Extracted records:

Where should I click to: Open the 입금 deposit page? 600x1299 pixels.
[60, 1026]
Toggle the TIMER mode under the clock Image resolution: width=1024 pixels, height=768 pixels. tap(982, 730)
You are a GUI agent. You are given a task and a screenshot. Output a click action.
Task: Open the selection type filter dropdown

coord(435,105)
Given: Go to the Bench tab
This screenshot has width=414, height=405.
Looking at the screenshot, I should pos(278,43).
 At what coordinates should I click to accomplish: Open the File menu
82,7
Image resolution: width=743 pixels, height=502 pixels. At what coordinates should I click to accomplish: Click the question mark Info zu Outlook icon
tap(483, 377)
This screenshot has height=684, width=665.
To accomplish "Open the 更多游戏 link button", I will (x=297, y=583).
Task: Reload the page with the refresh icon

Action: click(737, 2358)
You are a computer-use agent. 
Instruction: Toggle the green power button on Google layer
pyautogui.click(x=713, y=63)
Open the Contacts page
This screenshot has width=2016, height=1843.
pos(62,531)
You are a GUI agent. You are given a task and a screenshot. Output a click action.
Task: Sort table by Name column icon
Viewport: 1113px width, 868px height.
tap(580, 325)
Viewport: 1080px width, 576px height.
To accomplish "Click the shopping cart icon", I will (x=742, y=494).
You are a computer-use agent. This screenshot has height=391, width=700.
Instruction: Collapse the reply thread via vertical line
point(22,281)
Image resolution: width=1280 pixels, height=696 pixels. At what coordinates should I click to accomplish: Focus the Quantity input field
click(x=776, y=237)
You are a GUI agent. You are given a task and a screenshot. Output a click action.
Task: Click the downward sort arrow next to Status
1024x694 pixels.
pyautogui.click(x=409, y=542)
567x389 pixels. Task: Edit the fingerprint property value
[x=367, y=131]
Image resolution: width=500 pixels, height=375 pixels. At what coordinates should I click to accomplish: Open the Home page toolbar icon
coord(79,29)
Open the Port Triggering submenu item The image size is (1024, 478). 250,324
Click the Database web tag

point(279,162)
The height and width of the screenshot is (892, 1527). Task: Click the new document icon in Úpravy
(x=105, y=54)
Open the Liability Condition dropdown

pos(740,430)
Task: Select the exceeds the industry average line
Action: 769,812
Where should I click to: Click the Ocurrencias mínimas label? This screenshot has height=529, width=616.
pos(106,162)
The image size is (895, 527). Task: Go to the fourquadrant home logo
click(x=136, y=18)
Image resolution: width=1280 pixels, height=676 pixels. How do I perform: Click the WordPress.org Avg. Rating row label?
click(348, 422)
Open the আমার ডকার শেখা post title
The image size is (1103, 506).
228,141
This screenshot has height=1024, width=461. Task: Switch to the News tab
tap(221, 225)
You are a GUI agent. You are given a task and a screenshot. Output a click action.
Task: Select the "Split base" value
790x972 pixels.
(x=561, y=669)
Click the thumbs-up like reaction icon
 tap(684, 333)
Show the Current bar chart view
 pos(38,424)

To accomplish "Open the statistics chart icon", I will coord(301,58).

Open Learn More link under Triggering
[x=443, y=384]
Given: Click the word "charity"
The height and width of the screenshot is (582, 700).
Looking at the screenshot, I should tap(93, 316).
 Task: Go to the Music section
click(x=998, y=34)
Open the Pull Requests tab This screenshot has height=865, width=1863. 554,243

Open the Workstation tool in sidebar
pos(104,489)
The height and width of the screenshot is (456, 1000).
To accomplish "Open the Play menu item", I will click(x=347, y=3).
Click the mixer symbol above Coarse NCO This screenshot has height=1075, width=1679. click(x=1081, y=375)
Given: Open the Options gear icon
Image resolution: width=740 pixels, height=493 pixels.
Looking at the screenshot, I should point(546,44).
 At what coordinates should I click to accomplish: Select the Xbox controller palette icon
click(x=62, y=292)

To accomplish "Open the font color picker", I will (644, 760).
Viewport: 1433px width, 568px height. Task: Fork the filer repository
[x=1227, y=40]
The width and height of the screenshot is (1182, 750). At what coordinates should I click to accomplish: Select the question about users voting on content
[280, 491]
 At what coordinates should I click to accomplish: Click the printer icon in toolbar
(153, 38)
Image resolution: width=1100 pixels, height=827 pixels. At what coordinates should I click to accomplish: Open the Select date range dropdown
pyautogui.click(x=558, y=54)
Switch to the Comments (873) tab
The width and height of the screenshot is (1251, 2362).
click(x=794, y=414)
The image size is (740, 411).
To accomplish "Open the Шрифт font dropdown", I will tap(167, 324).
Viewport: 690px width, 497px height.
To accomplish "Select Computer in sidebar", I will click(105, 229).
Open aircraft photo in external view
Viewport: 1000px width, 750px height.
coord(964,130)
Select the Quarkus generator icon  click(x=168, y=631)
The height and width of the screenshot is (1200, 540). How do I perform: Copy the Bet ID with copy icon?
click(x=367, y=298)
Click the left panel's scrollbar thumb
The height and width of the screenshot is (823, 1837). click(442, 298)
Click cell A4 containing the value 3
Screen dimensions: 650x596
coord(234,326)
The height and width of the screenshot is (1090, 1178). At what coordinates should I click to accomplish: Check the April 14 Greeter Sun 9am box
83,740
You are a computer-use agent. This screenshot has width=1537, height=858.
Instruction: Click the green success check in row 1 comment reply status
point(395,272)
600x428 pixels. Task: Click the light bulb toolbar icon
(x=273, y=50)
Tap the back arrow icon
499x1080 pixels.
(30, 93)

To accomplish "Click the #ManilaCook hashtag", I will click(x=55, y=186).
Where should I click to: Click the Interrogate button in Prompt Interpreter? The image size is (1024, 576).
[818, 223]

- EXERCISE DESCRIPTION
Filtering the entries above by the word "item", copy each line that matches.

- SOLUTION TO THIS TASK
Open the Port Triggering submenu item The image size is (1024, 478). 250,324
To accomplish "Open the Play menu item", I will click(x=347, y=3).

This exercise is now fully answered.